Mon Mar 21, 2016 6:32 pm

I got a look at one yesterday. While the Pi-related features may not be worth it to you...
I have not seen one, except what WD put into their news releases last week.

I am not at all sure there are any Pi-related features, besides Pie day and a discount.

If, for example, the power management in the drive has been altered, so that during both startup and normal operation the drive does not exceed the RPi power allowance per USB port, then the complex cable is not needed.

I have not seen a picture of a case, but I am looking forward to hearing more about it, :)
(or seeing a photo)

WD has a proven record for making reliable drives (IMO), which I use and like, both in personal use and work.
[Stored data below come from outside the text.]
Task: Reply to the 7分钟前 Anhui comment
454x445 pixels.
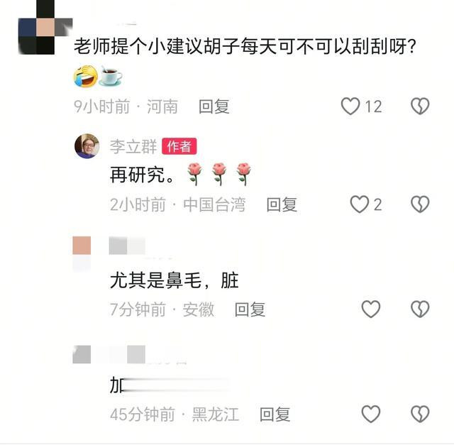Action: [250, 309]
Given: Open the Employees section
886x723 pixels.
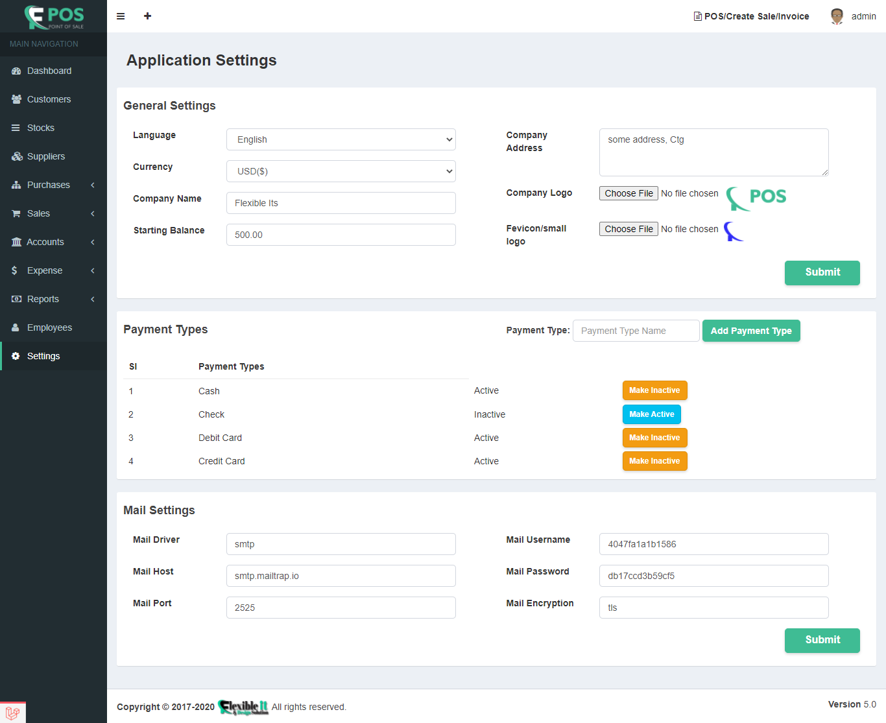Looking at the screenshot, I should click(x=48, y=327).
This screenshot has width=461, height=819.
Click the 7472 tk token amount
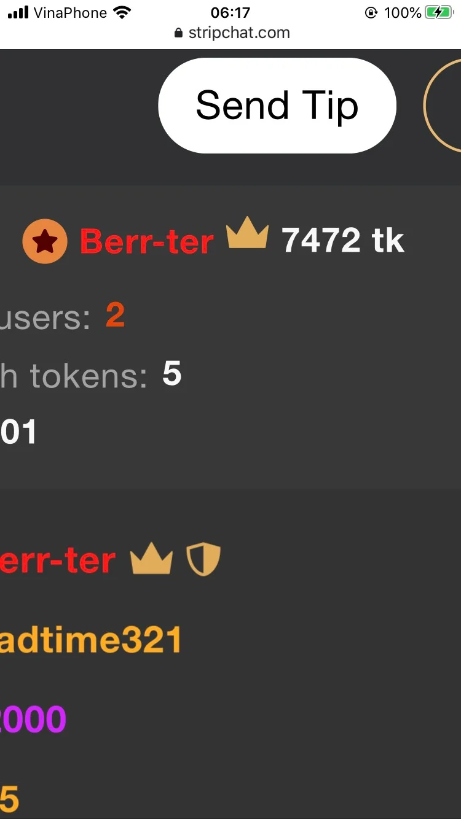coord(343,240)
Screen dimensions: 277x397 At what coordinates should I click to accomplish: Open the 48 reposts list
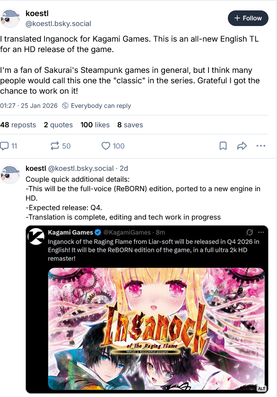(18, 125)
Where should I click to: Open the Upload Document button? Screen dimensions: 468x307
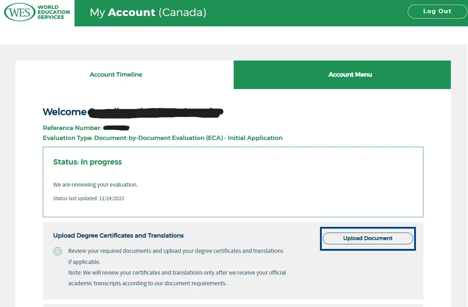pos(368,238)
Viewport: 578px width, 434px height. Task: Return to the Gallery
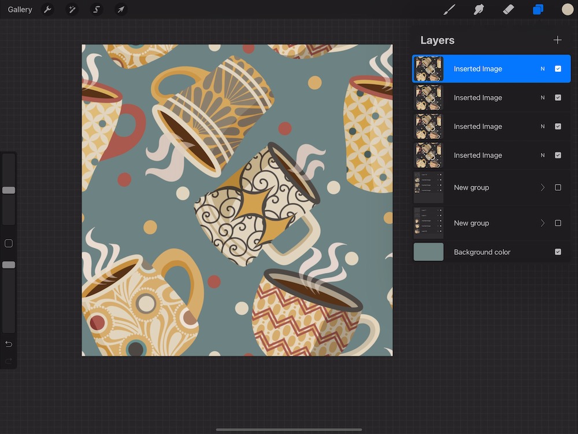pyautogui.click(x=20, y=10)
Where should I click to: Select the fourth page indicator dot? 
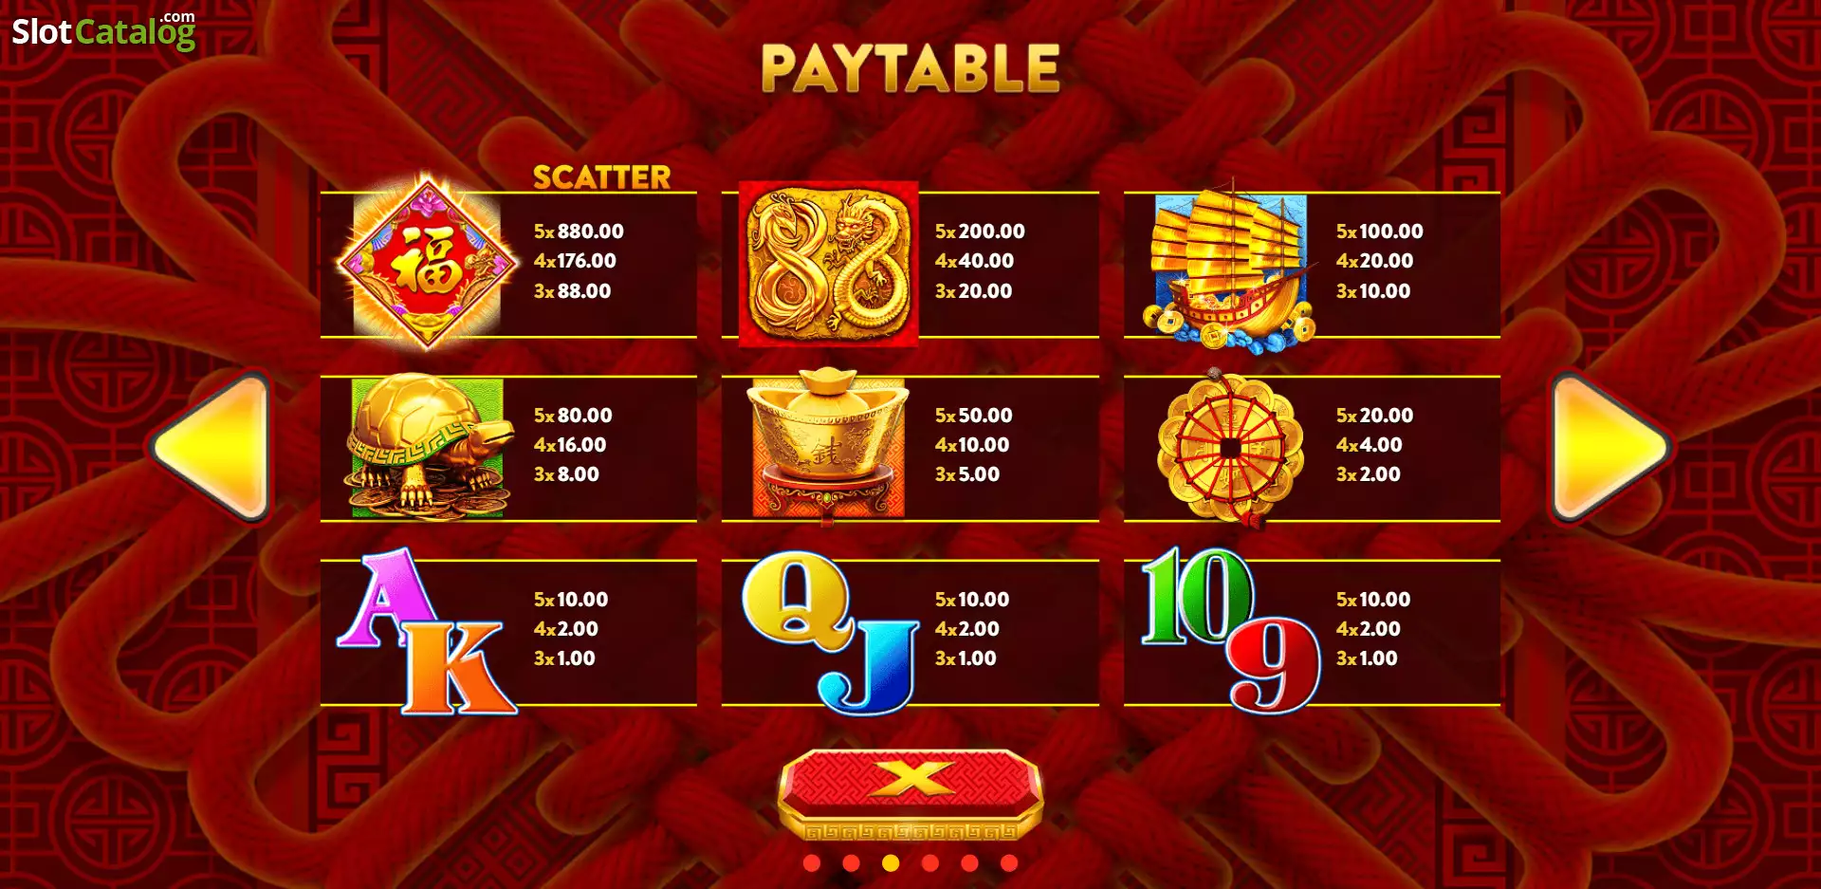[x=929, y=863]
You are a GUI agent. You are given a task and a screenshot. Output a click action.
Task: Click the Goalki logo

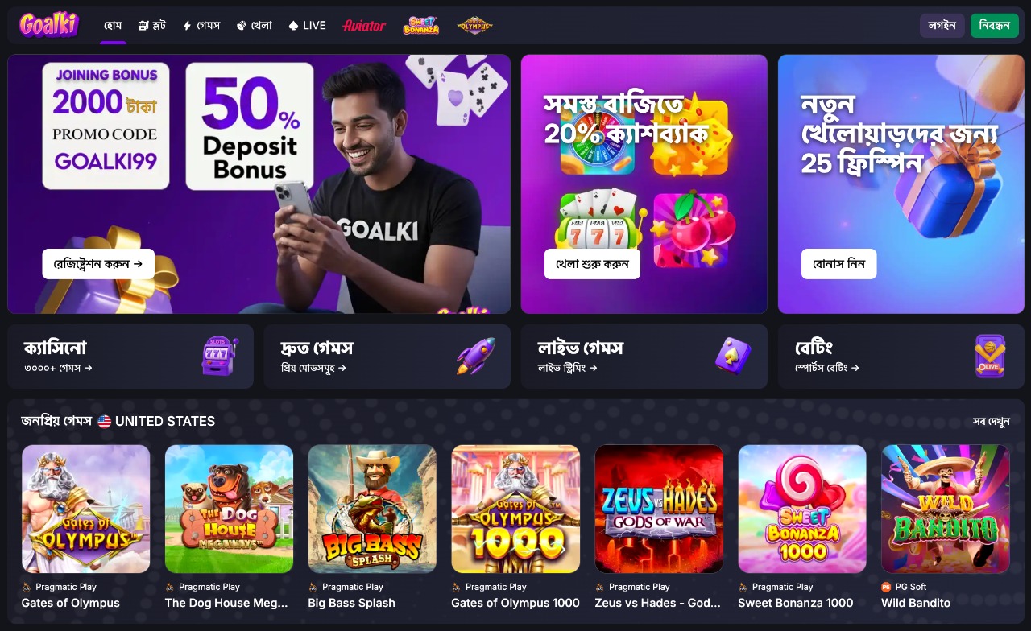coord(49,25)
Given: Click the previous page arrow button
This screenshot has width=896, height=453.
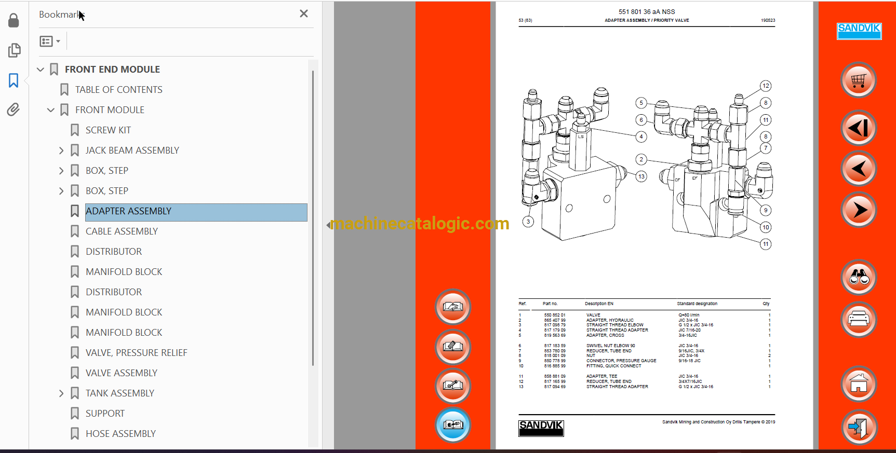Looking at the screenshot, I should 858,169.
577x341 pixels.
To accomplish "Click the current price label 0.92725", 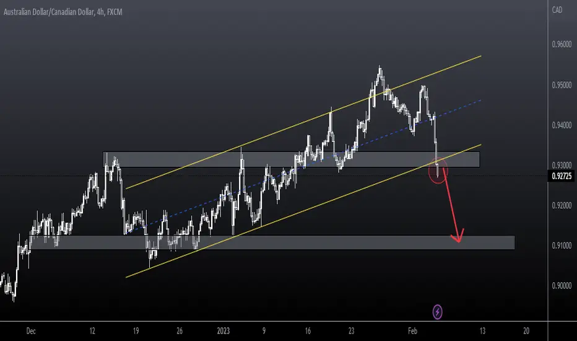I will (x=562, y=176).
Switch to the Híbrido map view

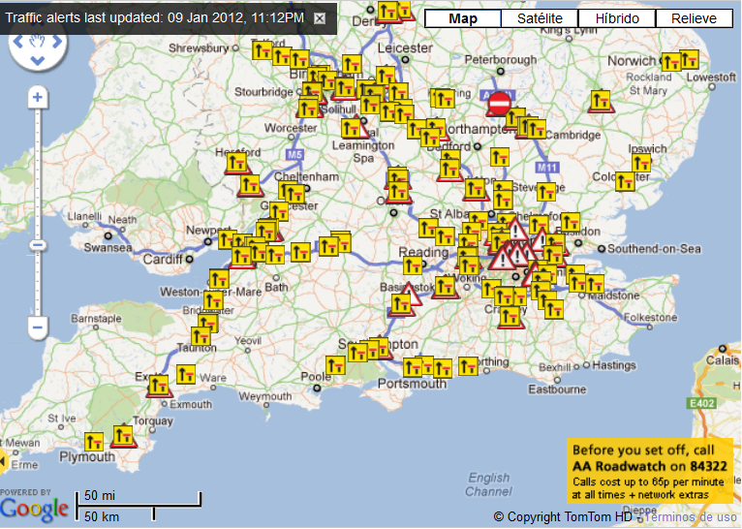tap(617, 18)
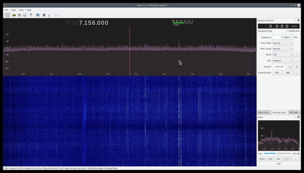This screenshot has height=173, width=304.
Task: Open the I/Q recording tool icon
Action: click(31, 15)
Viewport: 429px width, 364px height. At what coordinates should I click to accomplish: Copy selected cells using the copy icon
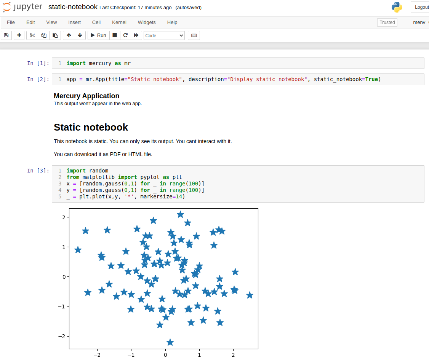click(x=43, y=35)
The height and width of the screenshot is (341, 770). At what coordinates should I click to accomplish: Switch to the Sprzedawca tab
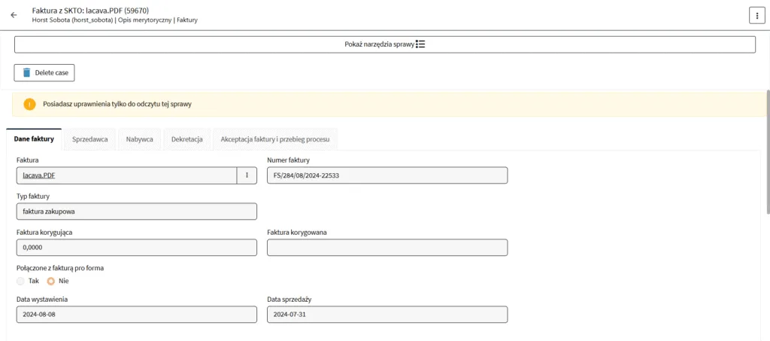90,139
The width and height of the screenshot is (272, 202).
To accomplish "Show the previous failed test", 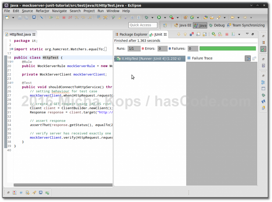I will [185, 34].
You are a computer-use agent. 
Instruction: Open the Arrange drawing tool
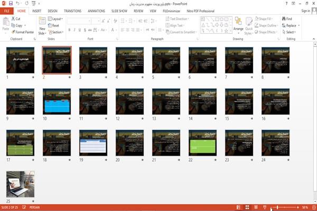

I have used WD "Blue" (2.5") "Black"(2.5 and 3.5"), and "Red" (3.5") drives for years. unfortunately, Western Digital does not excel in marketing and information distribution (again, IMO).

If the cable is needed, because the drive EXCEEDS the power allowance of even the newest Pi, then you may as well use a WD Passport (another product I like) for $59/1TB retail, and a USB hub, or a Y-cable, or any one of the other solutions people are using now.

As for USB 3, the drives inside the WD Passport have had this for a long time.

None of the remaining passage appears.